### [Selected text]
Medical malpractice affects more than just the patient who must suffer the immediate trauma and ramifications. In many cases, family members must take on an additional burden, follow-up medical care can be a drain on finances and the recovery process can be long and difficult. Despite advances in technology, it often seems as though medical malpractice rates remain stubbornly fixed, unwilling to budge or decrease. Now, a study from an out-of-state university might have found a key factor for reducing overall rates of negligence and medical malpractice.
According to the study, New Jersey patients who feel as though their physicians do not spend adequate time or testing on them might be more susceptible to suffering from an instance of medical malpractice. In what researchers coined defensive medicine, doctors who devote more time, energy and, yes, money on necessary procedures and tests face far fewer accusations of medical malpractice. Although the idea of higher spending on health care being in some way related to better results has long been acknowledged, it has not been backed by a scientific study until now.
Unfortunately, health care reform typically focuses on reducing spending rather than increasing it. Much of that burden is placed with physicians who interact directly with patients rather than encouraging other areas of health care to re-examine and address possible wasteful spending. Since family doctors are often the first line of diagnostic defense for patients suffering from serious diseases or illnesses, the drive to slash spending is likely doing far more harm than good.

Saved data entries

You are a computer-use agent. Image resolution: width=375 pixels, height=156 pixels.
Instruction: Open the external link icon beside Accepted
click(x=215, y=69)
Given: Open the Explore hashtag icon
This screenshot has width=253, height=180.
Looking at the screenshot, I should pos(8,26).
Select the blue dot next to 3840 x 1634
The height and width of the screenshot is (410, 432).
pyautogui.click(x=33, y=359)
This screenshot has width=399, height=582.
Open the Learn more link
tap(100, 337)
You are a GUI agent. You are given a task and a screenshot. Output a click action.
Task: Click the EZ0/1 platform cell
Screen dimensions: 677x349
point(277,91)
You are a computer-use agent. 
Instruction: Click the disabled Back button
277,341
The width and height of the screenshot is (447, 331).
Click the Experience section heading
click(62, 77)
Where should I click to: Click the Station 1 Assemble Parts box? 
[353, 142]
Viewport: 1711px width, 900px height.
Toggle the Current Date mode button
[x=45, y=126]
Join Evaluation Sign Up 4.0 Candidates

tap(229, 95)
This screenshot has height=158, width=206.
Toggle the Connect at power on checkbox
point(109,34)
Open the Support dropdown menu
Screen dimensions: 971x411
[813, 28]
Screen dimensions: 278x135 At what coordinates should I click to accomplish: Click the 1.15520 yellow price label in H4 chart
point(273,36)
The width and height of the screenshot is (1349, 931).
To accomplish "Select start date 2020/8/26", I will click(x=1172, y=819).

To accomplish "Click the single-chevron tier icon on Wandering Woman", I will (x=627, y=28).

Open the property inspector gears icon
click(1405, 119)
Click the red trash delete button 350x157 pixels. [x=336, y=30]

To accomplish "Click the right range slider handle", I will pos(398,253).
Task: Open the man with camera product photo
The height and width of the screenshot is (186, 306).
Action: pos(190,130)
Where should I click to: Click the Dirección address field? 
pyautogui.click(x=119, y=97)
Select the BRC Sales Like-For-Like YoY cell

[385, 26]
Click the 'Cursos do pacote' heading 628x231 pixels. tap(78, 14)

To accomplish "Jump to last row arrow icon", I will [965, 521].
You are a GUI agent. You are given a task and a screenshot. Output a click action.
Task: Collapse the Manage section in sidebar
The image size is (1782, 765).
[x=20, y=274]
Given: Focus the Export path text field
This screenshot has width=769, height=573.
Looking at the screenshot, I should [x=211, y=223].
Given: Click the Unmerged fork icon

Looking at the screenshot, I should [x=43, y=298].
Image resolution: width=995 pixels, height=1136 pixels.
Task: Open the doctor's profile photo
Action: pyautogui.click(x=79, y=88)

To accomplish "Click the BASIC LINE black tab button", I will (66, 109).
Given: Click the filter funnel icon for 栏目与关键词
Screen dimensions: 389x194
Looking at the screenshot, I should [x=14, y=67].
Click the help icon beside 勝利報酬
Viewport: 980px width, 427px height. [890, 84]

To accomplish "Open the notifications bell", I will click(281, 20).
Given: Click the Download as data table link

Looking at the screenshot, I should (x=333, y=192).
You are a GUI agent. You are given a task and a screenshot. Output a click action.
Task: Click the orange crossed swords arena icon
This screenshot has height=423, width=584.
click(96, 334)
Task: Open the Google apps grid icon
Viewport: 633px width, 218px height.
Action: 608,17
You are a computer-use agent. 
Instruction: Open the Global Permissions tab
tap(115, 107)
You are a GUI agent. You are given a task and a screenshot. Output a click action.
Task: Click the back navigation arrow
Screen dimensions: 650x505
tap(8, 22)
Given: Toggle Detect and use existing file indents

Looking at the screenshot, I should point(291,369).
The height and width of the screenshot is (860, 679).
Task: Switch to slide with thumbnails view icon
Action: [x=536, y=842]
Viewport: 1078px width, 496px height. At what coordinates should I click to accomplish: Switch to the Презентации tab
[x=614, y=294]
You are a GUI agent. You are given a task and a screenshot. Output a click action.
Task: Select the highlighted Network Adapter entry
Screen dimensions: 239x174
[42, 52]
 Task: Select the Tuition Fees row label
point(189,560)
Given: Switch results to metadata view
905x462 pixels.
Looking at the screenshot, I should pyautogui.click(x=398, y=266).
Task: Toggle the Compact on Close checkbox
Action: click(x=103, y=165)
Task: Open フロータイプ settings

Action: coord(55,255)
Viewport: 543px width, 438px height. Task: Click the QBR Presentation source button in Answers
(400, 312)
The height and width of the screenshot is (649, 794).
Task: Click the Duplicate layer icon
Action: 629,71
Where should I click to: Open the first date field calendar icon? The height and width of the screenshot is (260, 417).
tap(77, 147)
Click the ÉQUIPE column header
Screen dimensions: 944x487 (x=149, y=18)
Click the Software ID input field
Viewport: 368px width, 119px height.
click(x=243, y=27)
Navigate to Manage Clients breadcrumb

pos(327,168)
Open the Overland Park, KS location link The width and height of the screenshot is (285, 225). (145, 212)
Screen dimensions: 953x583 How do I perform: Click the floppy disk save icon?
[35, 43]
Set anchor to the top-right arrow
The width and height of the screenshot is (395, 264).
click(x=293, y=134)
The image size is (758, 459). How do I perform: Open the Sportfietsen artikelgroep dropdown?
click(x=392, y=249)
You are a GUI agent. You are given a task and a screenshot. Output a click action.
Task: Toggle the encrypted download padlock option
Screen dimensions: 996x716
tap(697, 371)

### [Activity]
Copy the passage of the medical malpractice text starting at "Medical malpractice affects" and ending at "and medical malpractice.".

### [Exercise response]
Medical malpractice affects more than just the patient who must suffer the immediate trauma and ramifications. In many cases, family members must take on an additional burden, follow-up medical care can be a drain on finances and the recovery process can be long and difficult. Despite advances in technology, it often seems as though medical malpractice rates remain stubbornly fixed, unwilling to budge or decrease. Now, a study from an out-of-state university might have found a key factor for reducing overall rates of negligence and medical malpractice.